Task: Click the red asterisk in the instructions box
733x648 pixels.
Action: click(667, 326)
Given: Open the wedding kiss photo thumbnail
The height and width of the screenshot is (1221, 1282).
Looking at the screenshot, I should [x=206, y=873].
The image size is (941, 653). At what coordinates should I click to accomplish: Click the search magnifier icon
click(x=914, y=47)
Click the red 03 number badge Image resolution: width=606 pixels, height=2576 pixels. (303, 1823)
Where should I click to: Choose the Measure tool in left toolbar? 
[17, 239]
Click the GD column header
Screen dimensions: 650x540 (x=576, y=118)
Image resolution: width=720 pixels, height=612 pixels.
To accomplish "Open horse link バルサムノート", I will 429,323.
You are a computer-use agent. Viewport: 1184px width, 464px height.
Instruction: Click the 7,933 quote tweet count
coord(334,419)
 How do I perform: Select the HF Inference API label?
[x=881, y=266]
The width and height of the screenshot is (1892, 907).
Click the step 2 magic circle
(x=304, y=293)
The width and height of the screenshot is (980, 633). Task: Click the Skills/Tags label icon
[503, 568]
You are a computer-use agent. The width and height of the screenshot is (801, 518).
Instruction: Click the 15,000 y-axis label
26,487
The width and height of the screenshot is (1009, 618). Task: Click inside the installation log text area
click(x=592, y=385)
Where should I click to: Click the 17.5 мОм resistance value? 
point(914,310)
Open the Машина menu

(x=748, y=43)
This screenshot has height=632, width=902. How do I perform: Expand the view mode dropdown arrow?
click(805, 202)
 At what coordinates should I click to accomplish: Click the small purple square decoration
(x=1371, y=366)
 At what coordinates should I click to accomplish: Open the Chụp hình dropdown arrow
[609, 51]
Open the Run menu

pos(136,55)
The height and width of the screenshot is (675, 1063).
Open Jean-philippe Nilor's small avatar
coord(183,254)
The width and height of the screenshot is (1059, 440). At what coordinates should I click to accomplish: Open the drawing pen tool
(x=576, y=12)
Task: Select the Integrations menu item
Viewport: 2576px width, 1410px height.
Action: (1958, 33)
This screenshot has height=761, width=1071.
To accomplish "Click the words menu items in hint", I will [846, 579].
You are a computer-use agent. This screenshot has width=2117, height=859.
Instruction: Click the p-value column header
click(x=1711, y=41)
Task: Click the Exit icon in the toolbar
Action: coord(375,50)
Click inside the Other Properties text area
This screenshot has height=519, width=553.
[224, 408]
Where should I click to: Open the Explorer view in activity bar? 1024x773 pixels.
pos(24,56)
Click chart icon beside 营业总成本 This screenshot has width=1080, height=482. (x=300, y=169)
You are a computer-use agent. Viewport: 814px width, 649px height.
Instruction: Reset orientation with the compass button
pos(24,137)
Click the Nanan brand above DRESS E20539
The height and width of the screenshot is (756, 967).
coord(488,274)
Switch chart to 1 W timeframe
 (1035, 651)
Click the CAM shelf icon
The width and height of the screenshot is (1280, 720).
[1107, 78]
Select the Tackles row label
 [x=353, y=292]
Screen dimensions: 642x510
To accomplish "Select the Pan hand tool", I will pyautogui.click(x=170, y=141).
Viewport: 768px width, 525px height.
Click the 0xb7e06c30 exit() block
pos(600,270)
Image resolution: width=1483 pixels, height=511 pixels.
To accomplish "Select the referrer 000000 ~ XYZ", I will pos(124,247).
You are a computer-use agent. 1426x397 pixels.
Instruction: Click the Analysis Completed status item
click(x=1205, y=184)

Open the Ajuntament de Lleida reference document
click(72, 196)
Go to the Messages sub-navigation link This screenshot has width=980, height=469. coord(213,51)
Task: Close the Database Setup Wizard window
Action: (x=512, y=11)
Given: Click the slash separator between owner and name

────────

To do: Reproduce the entries above exactly, but only the lines between the line holding "Select the Tackles row label" and the line holding "You are a computer-use agent. 1426x397", inclusive.

Answer space:
Select the Tackles row label
 [x=353, y=292]
Screen dimensions: 642x510
To accomplish "Select the Pan hand tool", I will pyautogui.click(x=170, y=141).
Viewport: 768px width, 525px height.
Click the 0xb7e06c30 exit() block
pos(600,270)
Image resolution: width=1483 pixels, height=511 pixels.
To accomplish "Select the referrer 000000 ~ XYZ", I will pos(124,247).
You are a computer-use agent. 1426x397 pixels.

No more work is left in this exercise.